▶ **Given text**
□ □ □ □ □ □ □

The No. 1 spot went to Human Bees, a Rancho Cordova-based staffing solutions agency for light industrial, manufacturing, production and tech users. With a client list that includes FedEx, Foster Farms and Tesla, it’s clear companies are hiring – and Californians want to work. With a two-year revenue growth of more than 22,000 percent, Human Bees serves as an example of what success can look like when robust companies are paired with eager, skilled workers.
To ensure diversity and access to talent, California offers dynamic public college and university systems, as well as nationally-ranked private universities. Yes, the state isn’t done topping lists yet. California recently filled eight of the top 20 spots on Forbes’ “America’s Top Colleges” list. Colleges and universities at every level train workers for jobs that are in demand now, and in the future. Currently, the most popular enrollment for degrees in high-demand careers include construction, logistics, engineering, manufacturing and professional/management/technology.
A skilled labor force benefits employers and the state, regional and local economies, of course, but it does much more than that. By supporting educational and career endeavors, California is ensuring that millions of its residents are able to enjoy all the state has to offer. Job security and strong salaries mean more opportunities for employees to create their own “California Dream,” whatever that dream entails.
For some, that dream includes starting their own business. Entire submarkets – think Silicon Valley and Los Angeles’ Silicon Beach – have evolved thanks to this entrepreneurial spirit. That innovation is and continues to be fostered by funding, including venture capital.

□ □ □ □ □ □ □

▶ **Your task**
Answer these questions from the California workforce text:
1. In what city is Human Bees based?
2. How many of the top 20 spots on Forbes' "America's Top Colleges" list did California recently fill?
3. Which two submarkets are named as having evolved from entrepreneurial spirit?
Use only the California workforce text above.

▶ **Listed entries**
□ □ □ □ □ □ □

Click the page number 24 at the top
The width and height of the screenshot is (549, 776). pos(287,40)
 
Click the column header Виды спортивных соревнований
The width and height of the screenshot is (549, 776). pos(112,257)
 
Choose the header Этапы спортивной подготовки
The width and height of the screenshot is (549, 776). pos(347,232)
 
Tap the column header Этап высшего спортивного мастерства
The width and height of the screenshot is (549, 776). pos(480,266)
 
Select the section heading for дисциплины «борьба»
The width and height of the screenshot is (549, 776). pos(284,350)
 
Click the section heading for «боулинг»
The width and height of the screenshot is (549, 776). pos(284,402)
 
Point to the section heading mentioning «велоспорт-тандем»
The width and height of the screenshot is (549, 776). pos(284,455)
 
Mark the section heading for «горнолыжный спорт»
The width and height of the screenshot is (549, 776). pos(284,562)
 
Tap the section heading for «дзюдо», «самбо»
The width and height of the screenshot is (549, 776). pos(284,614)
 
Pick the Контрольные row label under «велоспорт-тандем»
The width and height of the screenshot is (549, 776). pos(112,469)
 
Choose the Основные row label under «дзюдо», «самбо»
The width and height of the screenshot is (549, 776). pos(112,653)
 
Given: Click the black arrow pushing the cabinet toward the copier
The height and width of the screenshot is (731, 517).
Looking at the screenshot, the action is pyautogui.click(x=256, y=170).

□ □ □ □ □ □ □

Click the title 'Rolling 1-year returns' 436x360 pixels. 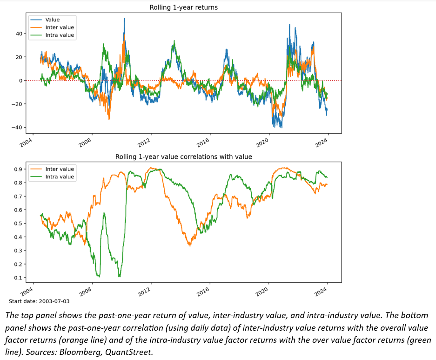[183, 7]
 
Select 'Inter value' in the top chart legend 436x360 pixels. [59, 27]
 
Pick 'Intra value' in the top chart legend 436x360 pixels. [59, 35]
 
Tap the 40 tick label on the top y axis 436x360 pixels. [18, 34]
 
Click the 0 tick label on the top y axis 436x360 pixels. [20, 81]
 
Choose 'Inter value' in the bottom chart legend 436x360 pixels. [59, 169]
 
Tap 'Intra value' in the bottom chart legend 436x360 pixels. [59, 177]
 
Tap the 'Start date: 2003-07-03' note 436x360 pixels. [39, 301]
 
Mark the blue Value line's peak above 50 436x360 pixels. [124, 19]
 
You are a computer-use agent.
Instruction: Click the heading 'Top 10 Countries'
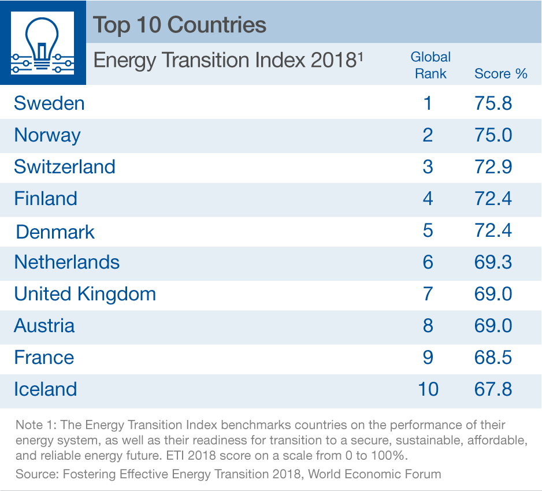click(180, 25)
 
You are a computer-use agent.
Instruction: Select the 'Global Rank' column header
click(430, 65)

□ □ □ □ □ □ □

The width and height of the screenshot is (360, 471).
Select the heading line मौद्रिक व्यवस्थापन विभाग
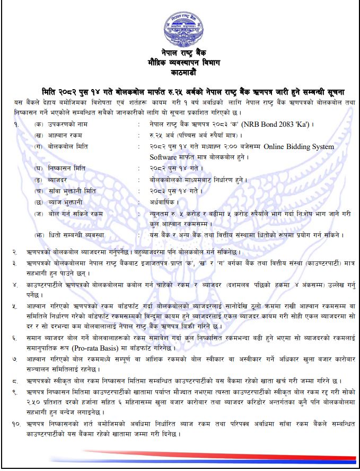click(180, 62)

□ □ □ □ □ □ □

▶ **Exercise result**
1. Rancho Cordova
2. Eight
3. Silicon Valley and Los Angeles' Silicon Beach